**OBJECTIVE:** Write out, word for word, everything from the line containing "coordinates (190, 23)." down to the line containing "I want to click on book", including both of those lines.

[start of EXCERPTED DATA]

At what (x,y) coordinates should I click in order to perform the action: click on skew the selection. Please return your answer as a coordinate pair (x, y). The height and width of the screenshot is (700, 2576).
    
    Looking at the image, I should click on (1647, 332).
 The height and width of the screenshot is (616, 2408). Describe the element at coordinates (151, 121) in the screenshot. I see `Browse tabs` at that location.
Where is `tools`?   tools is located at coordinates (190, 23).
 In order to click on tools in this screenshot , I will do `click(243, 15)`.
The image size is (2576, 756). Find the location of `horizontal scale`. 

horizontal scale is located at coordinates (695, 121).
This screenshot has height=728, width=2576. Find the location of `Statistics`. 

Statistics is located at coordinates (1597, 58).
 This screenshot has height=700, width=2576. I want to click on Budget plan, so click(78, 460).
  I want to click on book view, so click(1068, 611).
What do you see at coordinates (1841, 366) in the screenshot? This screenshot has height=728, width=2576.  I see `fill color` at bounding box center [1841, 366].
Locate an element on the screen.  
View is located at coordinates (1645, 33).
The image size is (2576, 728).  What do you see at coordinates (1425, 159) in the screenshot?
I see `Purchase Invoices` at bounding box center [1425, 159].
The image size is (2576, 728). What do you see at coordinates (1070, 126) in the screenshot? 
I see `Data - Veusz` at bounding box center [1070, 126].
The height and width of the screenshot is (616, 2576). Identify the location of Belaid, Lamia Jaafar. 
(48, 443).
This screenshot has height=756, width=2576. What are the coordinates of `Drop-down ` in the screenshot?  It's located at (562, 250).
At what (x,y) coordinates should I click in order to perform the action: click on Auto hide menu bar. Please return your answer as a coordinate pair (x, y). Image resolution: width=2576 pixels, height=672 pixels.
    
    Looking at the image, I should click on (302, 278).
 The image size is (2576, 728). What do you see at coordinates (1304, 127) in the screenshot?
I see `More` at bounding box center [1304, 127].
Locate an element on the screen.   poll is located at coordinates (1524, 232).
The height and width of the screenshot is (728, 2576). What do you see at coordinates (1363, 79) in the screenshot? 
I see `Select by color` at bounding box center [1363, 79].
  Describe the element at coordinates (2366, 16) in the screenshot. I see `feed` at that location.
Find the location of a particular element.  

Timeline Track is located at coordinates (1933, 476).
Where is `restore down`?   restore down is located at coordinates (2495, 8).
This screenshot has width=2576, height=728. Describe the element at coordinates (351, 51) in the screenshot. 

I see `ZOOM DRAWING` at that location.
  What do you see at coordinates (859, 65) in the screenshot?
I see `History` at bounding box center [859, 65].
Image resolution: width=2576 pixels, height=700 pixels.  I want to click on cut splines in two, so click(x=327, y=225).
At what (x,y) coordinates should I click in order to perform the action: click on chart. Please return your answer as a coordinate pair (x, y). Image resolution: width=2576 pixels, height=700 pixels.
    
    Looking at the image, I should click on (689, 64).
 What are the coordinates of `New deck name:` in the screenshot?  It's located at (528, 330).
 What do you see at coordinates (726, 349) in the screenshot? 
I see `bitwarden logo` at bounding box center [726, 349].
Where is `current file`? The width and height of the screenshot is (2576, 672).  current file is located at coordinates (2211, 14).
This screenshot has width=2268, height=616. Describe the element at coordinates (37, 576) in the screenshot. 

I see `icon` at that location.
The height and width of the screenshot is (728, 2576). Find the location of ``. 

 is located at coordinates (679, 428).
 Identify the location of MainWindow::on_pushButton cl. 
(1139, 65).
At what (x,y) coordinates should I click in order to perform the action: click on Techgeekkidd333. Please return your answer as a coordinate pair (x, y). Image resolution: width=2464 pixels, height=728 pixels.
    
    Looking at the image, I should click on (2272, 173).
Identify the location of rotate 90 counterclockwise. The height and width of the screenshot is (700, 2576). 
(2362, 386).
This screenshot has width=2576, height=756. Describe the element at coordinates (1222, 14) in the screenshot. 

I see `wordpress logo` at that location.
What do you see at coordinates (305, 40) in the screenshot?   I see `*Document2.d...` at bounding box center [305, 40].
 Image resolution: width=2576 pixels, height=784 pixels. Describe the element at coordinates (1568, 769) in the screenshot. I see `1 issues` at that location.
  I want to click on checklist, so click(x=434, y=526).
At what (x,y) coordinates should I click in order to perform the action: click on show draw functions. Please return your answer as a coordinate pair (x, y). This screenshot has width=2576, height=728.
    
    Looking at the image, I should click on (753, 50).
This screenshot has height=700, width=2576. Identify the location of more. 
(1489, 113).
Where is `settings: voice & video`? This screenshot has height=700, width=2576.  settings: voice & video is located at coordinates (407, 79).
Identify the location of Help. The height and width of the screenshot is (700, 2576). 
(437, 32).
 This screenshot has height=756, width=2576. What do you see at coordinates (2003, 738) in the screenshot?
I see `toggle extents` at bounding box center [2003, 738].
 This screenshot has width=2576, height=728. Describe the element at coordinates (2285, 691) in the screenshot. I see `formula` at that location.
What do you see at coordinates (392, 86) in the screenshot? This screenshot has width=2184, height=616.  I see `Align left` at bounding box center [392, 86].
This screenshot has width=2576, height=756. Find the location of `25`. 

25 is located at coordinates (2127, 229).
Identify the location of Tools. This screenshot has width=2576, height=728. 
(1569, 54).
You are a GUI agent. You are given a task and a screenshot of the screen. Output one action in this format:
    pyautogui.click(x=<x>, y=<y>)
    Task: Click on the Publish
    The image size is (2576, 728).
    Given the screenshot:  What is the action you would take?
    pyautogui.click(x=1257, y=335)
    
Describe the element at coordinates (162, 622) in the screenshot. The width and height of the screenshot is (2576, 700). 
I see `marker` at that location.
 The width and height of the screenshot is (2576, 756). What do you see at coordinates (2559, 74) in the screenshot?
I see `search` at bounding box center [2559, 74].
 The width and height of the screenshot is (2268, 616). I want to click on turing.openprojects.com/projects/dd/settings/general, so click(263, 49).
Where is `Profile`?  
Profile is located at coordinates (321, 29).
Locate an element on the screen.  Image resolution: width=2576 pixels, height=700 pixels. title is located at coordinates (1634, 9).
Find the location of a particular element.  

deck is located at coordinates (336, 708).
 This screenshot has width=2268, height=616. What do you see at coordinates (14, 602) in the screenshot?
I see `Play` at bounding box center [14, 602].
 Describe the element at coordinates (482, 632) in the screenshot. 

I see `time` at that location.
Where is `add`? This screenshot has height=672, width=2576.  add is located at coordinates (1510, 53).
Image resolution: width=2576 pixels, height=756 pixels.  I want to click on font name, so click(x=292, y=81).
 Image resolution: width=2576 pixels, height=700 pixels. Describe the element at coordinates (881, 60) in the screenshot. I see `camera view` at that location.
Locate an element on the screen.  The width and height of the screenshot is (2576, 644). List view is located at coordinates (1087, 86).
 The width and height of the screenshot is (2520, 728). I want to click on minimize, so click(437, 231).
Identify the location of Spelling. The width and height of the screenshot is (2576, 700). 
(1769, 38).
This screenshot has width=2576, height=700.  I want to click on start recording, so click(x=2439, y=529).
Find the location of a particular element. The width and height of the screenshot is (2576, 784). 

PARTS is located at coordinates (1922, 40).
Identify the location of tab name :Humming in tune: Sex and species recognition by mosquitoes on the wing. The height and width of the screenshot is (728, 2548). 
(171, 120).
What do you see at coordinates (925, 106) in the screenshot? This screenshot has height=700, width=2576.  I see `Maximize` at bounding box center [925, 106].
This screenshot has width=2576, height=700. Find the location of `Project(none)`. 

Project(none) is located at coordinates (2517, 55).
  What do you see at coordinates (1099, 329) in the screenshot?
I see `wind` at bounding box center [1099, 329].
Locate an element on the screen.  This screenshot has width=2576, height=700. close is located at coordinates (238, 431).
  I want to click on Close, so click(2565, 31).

[end of EXCERPTED DATA]

**RESULT OF THE TASK:**
Where is `tools`?   tools is located at coordinates (190, 23).
 In order to click on tools in this screenshot , I will do `click(243, 15)`.
The image size is (2576, 756). Find the location of `horizontal scale`. 

horizontal scale is located at coordinates (695, 121).
This screenshot has height=728, width=2576. Find the location of `Statistics`. 

Statistics is located at coordinates (1597, 58).
 This screenshot has height=700, width=2576. I want to click on Budget plan, so click(78, 460).
  I want to click on book view, so click(1068, 611).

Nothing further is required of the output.